• _Task input_:
-- start --

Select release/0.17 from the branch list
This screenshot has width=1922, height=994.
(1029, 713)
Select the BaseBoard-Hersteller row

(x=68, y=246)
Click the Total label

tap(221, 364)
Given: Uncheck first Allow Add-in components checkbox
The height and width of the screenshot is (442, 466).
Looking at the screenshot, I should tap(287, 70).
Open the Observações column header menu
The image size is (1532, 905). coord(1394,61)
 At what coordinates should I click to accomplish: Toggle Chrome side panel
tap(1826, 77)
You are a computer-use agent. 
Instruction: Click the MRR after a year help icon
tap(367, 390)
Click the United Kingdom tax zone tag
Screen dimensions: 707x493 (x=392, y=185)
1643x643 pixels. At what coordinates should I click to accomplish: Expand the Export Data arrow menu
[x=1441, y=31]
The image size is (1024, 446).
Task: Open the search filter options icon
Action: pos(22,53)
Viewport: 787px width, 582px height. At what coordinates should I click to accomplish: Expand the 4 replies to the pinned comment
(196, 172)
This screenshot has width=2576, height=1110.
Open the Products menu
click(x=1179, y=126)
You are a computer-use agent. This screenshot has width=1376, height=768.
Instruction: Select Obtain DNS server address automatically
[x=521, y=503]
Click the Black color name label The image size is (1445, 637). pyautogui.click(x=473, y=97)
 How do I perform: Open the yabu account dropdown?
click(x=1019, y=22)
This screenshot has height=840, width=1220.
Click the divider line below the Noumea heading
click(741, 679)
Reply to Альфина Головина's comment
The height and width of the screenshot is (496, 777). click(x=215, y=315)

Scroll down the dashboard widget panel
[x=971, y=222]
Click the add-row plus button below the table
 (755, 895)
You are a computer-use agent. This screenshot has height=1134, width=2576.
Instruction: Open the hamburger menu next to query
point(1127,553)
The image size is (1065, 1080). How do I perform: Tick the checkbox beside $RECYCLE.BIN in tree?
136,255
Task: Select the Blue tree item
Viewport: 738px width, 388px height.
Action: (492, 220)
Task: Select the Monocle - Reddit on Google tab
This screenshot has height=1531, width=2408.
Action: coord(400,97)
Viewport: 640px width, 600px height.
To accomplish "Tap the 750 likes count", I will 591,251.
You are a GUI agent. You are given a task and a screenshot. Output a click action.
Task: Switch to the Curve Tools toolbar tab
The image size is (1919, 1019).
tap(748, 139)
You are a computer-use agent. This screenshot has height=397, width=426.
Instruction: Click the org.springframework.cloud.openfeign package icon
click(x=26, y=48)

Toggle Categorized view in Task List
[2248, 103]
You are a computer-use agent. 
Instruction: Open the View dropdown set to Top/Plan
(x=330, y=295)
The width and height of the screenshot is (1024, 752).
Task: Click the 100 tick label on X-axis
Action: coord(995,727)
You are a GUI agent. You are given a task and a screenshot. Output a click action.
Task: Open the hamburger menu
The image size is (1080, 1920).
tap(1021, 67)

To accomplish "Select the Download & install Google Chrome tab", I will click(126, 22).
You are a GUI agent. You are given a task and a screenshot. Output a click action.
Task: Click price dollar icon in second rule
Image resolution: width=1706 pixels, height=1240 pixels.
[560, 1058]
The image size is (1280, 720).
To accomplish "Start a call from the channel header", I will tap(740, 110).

-- end --

• _Task description_:
Copy verbatim the lines of the records from the line containing "The image size is (1280, 720)." through the end of the records.

• _Result_:
The image size is (1280, 720).
To accomplish "Start a call from the channel header", I will tap(740, 110).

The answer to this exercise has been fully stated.